A very odd fact is that both in Night and in the Yiddish book, Eliezer and Father never mention their wife, daughters, mothers and sisters again. They don’t look for them, talk or ask about them, as other people did. They apparently accept being told that their loved ones “went up the chimney” and immediately become concerned only for themselves. I don’t believe this; it’s not human nature, it’s make-believe.

So if not there, where else could the Wiesel family have been in 1944?

Following a trail of possibilities

Well, we do have Shlomo and Mendel Wiesel’s first cousin Yaakov Fishkowitz filling out a Yad Vashem Page of Testimony for each of them, reporting they both died in 1943 in a “labor camp.” If Yaakov didn’t believe this were true, why would he have done this in 1957 at the same time he filled out other pages for relatives he marked as being sent to Auschwitz in 1944? He also said Shlomo was born in 1903 and Mendel in 1905.
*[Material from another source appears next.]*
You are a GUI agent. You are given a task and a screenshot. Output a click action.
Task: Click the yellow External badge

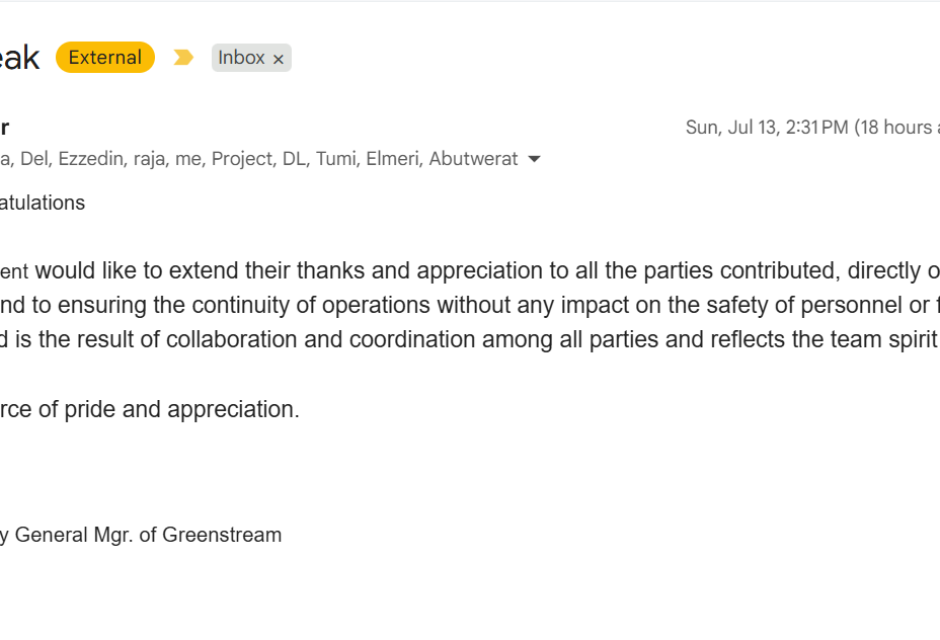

Add to this the very weak story Elie Wiesel gives for why his family didn’t do something to protect themselves from the “Nazi menace.” On page 8 of Night, Wiesel wrote:

In those days it was still possible to buy emigration certificates to Palestine. I had asked my father to sell everything, to liquidate everything, and to leave. ‘I am too old, my son,’ he answered. ‘Too old to start a new life. Too old to start from scratch in some distant land …’

Too old at the age of 41? Fishkowitz puts his birth in 1903. Other than that, there is no official birth date for Elie Wiesel’s father. In a close family, children always know their parents’ age and birthday. Hilda said her mother was born in 1900. So Shlomo Wiesel’s age is being covered up by son Elie, who left blank the DoB space on the Page of Testimony he filled out for his father. We can say that the oldest Shlomo could have been was 48, but more likely younger. Wiesel has always made his father out to be a tired old man, especially in Night. I have distrusted this characterization and believe it was a literary device to make the story more poignant, just like turning 10 year-old Tsipora into a 7 year-old.

The following interesting passage is on page 27 of the Yiddish Un di Velt hot gesvign, but is not included in the shorter French or English Night:

We had opportunities and possibilities to hide with regular goyim and with prominent personalities. Many non-Jews from the surrounding villages had begged us, that we would come to them. There were bunkers available for us in villages or in the mountains. But we had cast aside all proposals. Why? Quite simple: the calendar showed April 1944 and we, the Jews of Sighet, still knew nothing about Treblinka, Buchenwald and Auschwitz.

Two things here. It again says it was April, not May, when the Sighet Jews first learned they would be deported. It confirms the passage on page 83 of the Yiddish book: “It was a beautiful April day,” said on one of their first days in Auschwitz-Birkenau.

The other thing – it is not true the Jews of Sighet knew nothing, yet that is what Wiesel writes in his autobiography All Rivers, while at the same time he also writes of Polish Jews passing through their neighborhoods telling stories of terrible atrocities by German occupiers. He says that non-Jews offered the Wiesel family places to stay. Wiesel writes that their Christian maid Maria begged them to come to her village and she would keep them safe. How many Jews may have taken advantage of such offers? But we’re told that Shlomo Wiesel refused to accept this kindness of Christians, and Elie’s only explanation is that they still didn’t believe the stories they were hearing. Then he blames the world for not warning them! This can be found in All Rivers Run to the Sea, on page 63 and 68-69.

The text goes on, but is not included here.